TASK BRIEF: What is wanted is the full listing, word for word, without its pictures.

EXCERPTED DATA:

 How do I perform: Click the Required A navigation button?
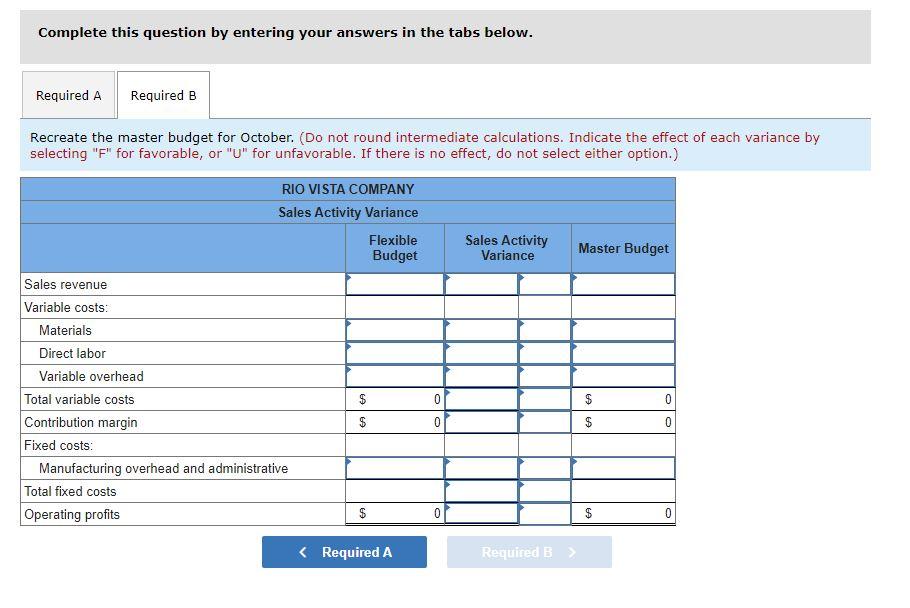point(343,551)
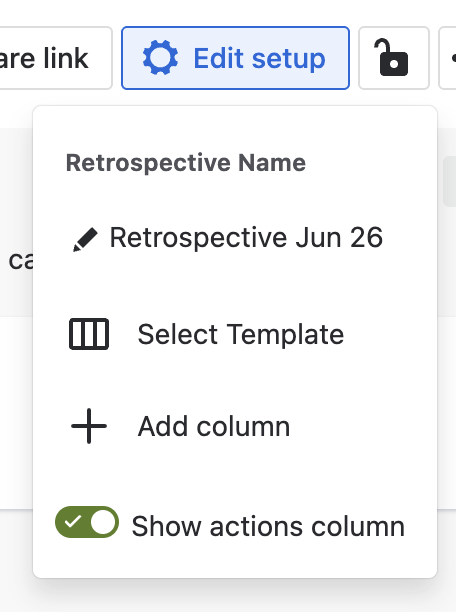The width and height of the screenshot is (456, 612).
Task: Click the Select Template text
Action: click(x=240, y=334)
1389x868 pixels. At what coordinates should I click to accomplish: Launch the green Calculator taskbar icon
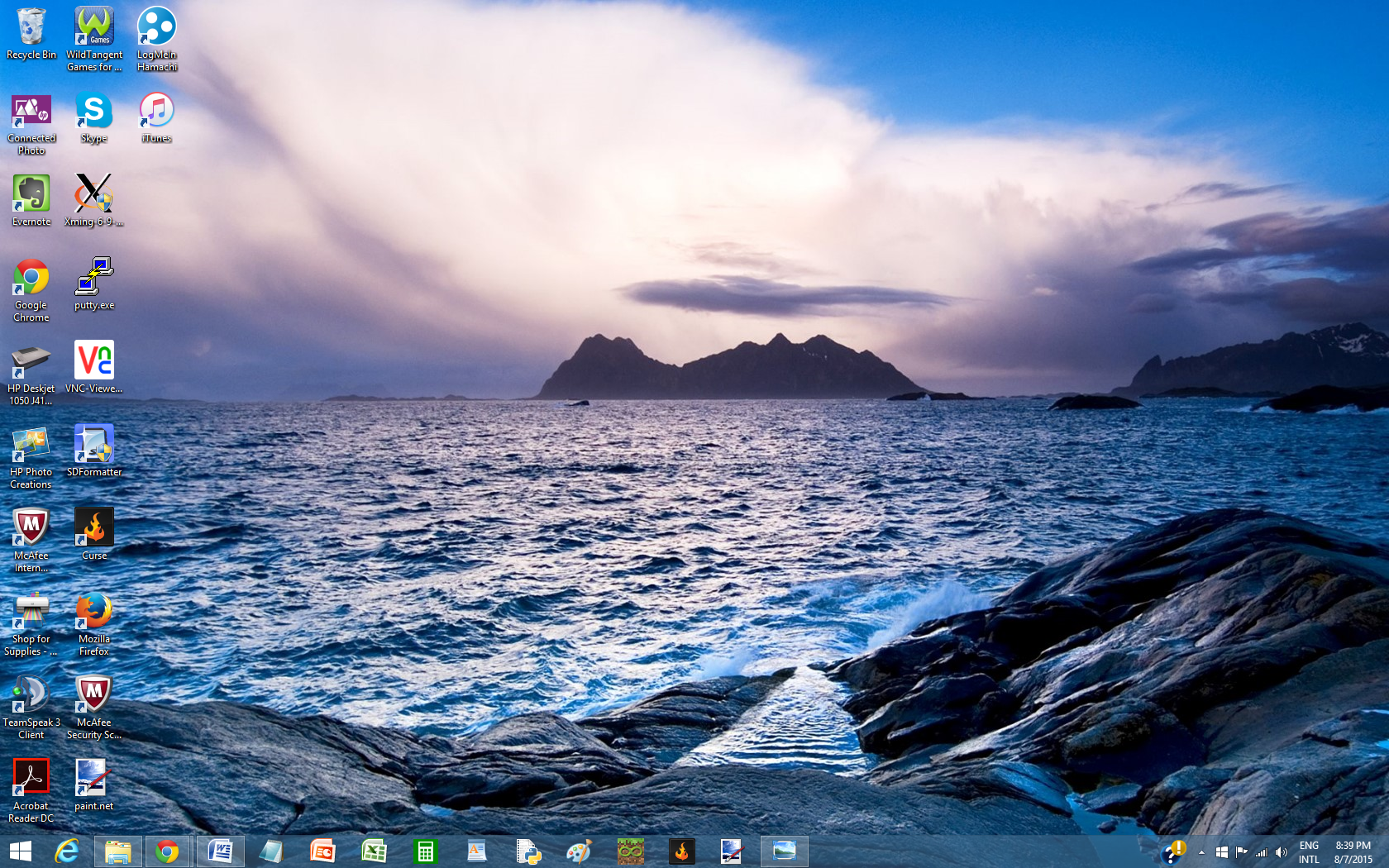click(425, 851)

OUTPUT FOR THIS TASK:
 How do I perform: Click the Required A navigation button?
point(343,551)
The width and height of the screenshot is (456, 612).
Task: Click the Select Template text
Action: click(x=240, y=334)
1389x868 pixels. At what coordinates should I click to accomplish: Launch the green Calculator taskbar icon
click(425, 851)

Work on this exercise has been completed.